On July 3, 2014 Topotarget reported that the U.S. Food and Drug Administration (FDA) has granted its partner, Spectrum Pharmaceuticals, Inc., Accelerated Approval of Beleodaq for the treatment of patients with relapsed or refractory peripheral T-cell lymphoma (R/R PTCL) (Press release TopoTarget, JUL 3, 2014, View Source [SID:1234500612]). This follows a Priority Review of the Beleodaq New Drug Application (NDA) and was an Early Approval action prior to the August 9 PDUFA (Prescription Drug User Fee Act) date.

Beleodaq was granted marketing authorization under the FDA’s accelerated approval program, which allows conditional approval of a medicine for a life-threatening disease based on early evidence suggesting clinical benefit. The approval is based on results from the BELIEF study, which enrolled 129 PTCL patients refractory to or who had failed at least one prior systemic therapy.

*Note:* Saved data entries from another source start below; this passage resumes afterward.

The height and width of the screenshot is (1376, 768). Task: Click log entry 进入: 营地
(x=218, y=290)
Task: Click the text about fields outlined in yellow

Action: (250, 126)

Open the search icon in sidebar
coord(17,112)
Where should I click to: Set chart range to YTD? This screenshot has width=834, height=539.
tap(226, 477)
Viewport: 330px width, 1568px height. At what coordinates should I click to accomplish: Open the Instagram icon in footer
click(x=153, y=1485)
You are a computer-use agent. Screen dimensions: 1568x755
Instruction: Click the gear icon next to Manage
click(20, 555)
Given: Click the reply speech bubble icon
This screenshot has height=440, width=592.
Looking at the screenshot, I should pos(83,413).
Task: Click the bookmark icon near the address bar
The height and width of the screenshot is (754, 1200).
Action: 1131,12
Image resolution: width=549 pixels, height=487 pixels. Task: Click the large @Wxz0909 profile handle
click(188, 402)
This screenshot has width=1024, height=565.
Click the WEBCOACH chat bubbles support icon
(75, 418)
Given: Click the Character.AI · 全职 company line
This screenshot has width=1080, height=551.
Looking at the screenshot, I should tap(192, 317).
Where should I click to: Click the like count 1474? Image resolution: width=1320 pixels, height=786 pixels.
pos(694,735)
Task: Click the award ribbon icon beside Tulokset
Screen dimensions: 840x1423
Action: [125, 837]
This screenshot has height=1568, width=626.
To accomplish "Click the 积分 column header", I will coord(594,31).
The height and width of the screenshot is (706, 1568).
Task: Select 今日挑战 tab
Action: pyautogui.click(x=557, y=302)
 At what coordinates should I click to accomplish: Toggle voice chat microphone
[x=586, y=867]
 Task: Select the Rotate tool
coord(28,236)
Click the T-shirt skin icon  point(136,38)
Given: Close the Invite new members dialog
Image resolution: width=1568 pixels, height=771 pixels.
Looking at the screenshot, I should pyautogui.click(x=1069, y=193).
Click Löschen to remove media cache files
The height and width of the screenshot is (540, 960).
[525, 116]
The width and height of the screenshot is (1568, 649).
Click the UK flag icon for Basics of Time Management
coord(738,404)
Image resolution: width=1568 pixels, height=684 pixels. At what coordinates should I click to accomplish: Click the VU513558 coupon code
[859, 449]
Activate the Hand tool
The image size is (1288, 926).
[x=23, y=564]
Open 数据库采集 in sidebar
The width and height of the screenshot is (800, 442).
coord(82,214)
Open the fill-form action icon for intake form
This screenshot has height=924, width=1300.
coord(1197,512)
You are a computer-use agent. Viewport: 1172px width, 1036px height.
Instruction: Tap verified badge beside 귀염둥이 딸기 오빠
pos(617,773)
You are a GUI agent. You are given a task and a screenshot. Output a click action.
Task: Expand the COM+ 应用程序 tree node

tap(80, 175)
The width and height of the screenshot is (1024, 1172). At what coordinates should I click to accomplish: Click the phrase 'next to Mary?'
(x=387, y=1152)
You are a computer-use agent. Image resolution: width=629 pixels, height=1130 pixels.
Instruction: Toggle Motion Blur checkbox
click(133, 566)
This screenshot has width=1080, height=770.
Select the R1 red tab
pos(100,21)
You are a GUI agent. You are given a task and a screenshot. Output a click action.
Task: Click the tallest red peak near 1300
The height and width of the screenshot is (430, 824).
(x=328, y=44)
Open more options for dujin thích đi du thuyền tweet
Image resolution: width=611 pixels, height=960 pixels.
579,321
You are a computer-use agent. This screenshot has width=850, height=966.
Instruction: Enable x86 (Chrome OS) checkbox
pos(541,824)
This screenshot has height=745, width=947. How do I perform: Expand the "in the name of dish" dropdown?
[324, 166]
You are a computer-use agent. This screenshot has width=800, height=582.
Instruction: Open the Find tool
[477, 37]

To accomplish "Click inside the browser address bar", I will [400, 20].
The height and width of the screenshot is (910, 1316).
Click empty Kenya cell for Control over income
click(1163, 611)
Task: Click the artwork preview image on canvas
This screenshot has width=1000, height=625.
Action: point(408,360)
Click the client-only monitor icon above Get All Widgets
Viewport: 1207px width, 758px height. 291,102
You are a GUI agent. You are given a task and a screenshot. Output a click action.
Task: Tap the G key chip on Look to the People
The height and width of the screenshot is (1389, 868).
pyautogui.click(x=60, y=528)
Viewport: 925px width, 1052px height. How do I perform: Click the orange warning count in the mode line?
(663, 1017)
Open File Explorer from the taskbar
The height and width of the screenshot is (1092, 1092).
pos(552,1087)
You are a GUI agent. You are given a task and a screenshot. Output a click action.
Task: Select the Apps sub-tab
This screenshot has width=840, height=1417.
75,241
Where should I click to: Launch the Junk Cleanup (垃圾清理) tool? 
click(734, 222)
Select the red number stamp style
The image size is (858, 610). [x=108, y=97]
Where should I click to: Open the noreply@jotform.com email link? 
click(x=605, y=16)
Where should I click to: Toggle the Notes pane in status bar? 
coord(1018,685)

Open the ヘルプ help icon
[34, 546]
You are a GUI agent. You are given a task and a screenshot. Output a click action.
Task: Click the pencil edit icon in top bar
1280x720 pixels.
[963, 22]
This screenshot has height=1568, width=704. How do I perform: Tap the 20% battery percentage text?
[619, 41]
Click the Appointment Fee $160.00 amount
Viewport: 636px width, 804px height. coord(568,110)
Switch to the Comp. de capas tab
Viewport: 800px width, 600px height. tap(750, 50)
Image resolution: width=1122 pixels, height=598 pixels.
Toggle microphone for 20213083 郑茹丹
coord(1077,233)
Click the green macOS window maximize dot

“With the FDA’s Accelerated Approval of Beleodaq, we have succeeded in developing a new treatment option for patients with PTCL. We are very pleased with the validation of our compound and find that it truly underlines the rationale behind Topotarget’s merger with BioAlliance Pharma in providing an even stronger orphan oncology pipeline for the combined entity, Onxeo”, says Anders Vadsholt, CEO of Topotarget.